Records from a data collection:
==================================================

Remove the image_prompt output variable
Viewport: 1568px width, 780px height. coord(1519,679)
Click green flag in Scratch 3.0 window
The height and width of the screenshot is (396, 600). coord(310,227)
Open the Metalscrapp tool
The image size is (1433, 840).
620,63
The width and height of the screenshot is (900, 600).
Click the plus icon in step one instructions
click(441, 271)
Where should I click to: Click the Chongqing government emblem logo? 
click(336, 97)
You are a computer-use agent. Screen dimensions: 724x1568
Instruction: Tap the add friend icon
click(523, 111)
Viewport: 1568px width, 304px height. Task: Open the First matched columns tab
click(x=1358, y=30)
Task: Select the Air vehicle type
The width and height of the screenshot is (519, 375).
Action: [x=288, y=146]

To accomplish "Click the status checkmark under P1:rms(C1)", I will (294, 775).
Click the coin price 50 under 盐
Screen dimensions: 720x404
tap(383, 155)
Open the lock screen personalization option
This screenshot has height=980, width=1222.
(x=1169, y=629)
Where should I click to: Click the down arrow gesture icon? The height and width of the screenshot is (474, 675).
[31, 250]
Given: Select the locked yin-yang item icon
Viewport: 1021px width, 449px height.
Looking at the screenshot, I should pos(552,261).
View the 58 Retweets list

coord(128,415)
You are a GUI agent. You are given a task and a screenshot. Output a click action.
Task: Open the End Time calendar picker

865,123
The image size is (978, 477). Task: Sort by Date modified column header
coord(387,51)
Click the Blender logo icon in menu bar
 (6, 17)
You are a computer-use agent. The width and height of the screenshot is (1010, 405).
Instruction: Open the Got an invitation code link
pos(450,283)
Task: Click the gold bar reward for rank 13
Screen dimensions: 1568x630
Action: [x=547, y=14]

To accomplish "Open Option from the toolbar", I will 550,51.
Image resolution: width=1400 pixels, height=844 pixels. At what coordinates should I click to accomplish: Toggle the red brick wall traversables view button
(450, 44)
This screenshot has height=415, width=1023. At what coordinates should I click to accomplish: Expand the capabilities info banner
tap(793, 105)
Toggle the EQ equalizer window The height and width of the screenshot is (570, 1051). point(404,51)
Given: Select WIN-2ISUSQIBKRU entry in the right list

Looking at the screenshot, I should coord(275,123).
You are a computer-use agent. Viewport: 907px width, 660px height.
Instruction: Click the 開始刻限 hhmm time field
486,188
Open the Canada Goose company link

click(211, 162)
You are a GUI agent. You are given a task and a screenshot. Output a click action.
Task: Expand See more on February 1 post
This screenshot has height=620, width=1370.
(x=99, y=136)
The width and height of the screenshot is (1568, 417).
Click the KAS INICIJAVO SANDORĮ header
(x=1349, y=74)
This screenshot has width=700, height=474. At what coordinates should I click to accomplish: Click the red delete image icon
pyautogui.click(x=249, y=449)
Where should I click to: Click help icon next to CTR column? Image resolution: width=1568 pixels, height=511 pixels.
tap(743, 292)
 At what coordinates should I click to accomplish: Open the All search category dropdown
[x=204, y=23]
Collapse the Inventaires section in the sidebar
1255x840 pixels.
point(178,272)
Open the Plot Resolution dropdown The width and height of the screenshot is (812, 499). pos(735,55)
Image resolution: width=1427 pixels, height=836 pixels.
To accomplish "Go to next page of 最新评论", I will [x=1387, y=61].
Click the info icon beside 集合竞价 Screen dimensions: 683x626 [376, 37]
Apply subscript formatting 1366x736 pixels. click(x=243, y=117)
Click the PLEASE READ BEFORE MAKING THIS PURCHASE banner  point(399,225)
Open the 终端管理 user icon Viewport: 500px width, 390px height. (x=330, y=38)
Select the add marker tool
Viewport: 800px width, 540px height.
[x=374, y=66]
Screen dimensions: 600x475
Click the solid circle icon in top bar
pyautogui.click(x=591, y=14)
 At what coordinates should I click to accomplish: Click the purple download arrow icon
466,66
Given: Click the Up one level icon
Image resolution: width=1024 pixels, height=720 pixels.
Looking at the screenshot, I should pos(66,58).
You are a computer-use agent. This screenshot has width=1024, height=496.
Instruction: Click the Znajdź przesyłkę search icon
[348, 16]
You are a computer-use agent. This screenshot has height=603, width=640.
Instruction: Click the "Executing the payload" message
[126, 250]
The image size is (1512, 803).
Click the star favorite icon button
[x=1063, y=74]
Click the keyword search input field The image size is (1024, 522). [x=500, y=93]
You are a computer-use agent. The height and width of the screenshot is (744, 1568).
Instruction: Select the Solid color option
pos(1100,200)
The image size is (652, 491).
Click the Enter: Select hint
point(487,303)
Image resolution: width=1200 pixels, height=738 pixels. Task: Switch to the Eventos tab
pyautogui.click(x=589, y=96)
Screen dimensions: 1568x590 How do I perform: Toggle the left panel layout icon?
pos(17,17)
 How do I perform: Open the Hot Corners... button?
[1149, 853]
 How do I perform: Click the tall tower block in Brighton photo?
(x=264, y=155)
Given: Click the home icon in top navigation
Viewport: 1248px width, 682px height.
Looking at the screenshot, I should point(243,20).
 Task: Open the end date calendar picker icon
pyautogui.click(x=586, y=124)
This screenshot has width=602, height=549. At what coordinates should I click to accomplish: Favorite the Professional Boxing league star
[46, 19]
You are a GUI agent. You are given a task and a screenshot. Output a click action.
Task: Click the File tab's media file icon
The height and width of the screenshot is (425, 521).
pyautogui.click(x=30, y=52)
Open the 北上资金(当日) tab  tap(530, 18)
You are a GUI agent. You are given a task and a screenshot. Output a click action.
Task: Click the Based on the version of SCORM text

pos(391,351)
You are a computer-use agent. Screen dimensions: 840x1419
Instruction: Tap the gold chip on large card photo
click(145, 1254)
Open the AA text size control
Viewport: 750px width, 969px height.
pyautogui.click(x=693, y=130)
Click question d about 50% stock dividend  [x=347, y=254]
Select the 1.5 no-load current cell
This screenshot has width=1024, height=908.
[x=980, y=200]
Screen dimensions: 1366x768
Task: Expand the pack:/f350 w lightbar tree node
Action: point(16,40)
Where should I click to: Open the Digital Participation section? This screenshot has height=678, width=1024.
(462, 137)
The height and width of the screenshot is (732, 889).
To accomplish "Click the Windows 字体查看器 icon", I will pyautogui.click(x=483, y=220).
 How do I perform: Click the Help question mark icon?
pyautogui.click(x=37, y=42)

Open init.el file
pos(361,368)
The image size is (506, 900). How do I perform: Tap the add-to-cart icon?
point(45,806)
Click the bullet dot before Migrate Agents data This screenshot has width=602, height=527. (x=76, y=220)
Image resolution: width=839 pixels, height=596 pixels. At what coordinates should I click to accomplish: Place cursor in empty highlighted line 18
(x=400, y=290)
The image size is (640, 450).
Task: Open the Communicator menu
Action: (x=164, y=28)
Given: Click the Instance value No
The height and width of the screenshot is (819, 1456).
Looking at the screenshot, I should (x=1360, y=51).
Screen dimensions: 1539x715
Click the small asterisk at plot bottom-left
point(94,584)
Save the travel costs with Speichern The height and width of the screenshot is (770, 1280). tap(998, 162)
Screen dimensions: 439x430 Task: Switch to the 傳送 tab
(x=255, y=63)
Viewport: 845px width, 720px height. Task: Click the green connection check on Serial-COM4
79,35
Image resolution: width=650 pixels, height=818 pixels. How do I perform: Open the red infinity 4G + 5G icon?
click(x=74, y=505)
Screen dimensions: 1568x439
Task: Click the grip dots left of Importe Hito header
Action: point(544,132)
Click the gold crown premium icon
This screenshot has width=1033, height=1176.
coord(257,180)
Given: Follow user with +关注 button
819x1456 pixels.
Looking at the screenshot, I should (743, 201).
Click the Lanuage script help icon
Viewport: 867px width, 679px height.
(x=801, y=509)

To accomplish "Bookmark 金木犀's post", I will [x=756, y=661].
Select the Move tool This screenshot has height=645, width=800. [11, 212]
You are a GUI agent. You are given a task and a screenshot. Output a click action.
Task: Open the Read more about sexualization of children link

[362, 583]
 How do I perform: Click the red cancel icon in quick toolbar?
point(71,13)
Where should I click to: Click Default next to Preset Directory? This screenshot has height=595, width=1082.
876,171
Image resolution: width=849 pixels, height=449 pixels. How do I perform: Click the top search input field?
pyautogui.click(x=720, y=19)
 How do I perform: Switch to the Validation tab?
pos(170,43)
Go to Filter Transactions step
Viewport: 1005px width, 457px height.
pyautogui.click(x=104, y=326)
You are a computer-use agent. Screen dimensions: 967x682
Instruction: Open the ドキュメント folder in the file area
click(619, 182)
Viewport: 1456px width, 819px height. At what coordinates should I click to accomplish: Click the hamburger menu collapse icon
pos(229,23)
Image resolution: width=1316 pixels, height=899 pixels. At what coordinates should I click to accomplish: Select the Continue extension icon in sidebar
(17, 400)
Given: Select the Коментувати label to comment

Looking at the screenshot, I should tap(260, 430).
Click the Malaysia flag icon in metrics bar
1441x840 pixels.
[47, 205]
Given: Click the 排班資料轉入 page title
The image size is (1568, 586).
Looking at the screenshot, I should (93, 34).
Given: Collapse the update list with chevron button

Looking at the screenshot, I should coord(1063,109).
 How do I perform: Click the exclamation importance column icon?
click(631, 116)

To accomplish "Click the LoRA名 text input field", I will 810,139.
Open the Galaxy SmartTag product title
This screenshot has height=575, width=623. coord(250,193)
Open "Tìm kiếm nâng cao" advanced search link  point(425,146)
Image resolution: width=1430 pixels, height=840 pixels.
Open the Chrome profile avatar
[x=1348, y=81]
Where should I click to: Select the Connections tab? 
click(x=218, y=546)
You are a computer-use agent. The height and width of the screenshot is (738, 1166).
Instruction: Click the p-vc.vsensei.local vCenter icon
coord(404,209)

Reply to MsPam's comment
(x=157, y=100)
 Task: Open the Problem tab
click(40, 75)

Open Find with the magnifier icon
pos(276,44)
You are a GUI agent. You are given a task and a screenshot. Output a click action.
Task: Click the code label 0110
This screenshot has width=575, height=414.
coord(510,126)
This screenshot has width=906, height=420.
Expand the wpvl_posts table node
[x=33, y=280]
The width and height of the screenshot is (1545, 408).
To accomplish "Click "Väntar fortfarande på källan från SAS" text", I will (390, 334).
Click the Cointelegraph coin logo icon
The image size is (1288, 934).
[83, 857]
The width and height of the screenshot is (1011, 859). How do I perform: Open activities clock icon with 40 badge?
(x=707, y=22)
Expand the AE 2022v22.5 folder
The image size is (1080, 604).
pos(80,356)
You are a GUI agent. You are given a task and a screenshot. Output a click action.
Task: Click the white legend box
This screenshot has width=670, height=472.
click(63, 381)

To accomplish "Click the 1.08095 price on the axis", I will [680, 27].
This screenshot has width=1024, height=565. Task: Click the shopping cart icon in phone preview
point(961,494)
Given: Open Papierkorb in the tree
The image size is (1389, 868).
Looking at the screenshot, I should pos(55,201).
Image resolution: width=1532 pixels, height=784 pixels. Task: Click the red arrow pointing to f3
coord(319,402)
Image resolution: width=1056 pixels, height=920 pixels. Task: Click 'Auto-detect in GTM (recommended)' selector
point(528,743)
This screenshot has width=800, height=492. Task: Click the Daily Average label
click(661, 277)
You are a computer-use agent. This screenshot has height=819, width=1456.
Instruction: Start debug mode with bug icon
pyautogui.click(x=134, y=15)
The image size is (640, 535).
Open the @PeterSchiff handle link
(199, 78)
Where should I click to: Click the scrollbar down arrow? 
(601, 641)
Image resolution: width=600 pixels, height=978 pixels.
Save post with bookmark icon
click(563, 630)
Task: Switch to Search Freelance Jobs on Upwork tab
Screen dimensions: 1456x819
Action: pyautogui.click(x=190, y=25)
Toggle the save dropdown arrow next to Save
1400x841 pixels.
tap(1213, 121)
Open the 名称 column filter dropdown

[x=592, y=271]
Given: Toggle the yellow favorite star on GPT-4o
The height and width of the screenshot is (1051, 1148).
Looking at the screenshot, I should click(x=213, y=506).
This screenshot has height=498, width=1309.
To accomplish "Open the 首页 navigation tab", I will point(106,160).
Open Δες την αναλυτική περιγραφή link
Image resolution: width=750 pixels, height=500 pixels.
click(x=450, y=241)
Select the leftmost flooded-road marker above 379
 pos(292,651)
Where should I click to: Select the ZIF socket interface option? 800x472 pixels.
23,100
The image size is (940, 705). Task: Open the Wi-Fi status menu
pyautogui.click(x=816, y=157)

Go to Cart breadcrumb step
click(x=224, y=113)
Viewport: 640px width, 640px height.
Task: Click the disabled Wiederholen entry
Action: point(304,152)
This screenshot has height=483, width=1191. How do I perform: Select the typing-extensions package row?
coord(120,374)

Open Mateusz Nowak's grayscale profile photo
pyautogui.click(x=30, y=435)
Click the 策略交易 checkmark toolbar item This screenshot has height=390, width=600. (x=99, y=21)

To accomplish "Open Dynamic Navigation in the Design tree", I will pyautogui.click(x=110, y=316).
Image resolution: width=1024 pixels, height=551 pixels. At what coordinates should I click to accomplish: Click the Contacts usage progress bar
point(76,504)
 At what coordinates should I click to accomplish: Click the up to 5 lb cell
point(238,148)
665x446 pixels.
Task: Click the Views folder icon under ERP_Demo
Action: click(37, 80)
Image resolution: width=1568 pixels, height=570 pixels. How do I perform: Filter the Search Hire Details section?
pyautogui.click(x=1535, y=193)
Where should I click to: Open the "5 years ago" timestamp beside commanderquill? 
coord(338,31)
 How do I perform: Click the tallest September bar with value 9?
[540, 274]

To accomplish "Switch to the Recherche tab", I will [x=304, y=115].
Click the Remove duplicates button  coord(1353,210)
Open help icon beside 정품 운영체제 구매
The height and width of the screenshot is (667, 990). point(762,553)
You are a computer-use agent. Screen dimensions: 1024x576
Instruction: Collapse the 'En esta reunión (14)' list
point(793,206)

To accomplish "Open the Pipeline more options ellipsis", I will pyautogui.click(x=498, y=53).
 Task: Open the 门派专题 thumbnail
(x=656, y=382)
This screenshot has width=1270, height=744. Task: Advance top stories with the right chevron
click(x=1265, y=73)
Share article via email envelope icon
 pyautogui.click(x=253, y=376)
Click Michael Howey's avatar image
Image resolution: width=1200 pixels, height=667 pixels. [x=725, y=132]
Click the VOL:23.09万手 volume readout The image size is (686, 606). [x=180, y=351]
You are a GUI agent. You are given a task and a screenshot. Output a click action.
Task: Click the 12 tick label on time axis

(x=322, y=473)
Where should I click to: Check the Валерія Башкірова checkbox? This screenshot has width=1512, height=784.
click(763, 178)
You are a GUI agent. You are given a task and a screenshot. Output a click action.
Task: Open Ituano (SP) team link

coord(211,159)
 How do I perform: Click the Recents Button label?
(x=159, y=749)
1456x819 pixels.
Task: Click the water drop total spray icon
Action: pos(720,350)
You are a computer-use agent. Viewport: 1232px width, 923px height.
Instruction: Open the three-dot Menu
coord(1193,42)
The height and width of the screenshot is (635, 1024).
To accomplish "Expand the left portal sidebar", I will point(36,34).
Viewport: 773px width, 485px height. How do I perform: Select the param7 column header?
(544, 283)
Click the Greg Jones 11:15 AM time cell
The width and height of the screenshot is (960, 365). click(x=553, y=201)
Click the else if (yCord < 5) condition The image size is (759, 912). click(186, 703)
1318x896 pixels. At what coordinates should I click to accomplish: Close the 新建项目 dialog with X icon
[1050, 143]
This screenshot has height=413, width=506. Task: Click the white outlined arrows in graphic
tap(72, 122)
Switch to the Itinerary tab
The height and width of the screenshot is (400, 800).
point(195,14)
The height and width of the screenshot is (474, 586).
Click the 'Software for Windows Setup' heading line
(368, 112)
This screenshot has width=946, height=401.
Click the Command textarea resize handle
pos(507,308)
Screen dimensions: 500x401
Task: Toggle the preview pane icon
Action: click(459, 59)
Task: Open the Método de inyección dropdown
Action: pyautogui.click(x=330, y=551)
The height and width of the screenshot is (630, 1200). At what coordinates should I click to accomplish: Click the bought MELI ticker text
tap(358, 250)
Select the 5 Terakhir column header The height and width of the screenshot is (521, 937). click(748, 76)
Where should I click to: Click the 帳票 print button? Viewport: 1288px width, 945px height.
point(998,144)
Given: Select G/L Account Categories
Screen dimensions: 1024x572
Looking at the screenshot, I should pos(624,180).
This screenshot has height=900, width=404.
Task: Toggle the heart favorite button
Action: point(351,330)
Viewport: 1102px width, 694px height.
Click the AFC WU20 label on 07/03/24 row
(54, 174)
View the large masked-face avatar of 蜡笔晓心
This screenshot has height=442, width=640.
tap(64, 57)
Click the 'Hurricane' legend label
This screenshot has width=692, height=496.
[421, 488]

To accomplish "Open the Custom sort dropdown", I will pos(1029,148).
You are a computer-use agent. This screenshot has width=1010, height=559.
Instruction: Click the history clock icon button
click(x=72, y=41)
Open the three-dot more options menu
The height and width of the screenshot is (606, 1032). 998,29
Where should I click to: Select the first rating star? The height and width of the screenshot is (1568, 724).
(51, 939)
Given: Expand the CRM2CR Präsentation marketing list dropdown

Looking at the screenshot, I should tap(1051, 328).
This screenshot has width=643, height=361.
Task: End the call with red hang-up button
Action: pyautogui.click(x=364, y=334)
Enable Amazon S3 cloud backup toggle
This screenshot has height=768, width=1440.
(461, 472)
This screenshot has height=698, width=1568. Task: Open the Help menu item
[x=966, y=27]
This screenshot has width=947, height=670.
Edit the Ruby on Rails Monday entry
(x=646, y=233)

==================================================

## ACTIVITY
From the data above, reproduce word for word the lines running from the line with "Instruction: Open the three-dot Menu" to the line with "Viewport: 1102px width, 694px height.", ends included.

## WRITTEN ANSWER
Instruction: Open the three-dot Menu
coord(1193,42)
The height and width of the screenshot is (635, 1024).
To accomplish "Expand the left portal sidebar", I will point(36,34).
Viewport: 773px width, 485px height. How do I perform: Select the param7 column header?
(544, 283)
Click the Greg Jones 11:15 AM time cell
The width and height of the screenshot is (960, 365). click(x=553, y=201)
Click the else if (yCord < 5) condition The image size is (759, 912). click(186, 703)
1318x896 pixels. At what coordinates should I click to accomplish: Close the 新建项目 dialog with X icon
[1050, 143]
This screenshot has height=413, width=506. Task: Click the white outlined arrows in graphic
tap(72, 122)
Switch to the Itinerary tab
The height and width of the screenshot is (400, 800).
point(195,14)
The height and width of the screenshot is (474, 586).
Click the 'Software for Windows Setup' heading line
(368, 112)
This screenshot has width=946, height=401.
Click the Command textarea resize handle
pos(507,308)
Screen dimensions: 500x401
Task: Toggle the preview pane icon
Action: click(459, 59)
Task: Open the Método de inyección dropdown
Action: pyautogui.click(x=330, y=551)
The height and width of the screenshot is (630, 1200). At what coordinates should I click to accomplish: Click the bought MELI ticker text
tap(358, 250)
Select the 5 Terakhir column header The height and width of the screenshot is (521, 937). click(748, 76)
Where should I click to: Click the 帳票 print button? Viewport: 1288px width, 945px height.
point(998,144)
Given: Select G/L Account Categories
Screen dimensions: 1024x572
Looking at the screenshot, I should pos(624,180).
This screenshot has height=900, width=404.
Task: Toggle the heart favorite button
Action: point(351,330)
Viewport: 1102px width, 694px height.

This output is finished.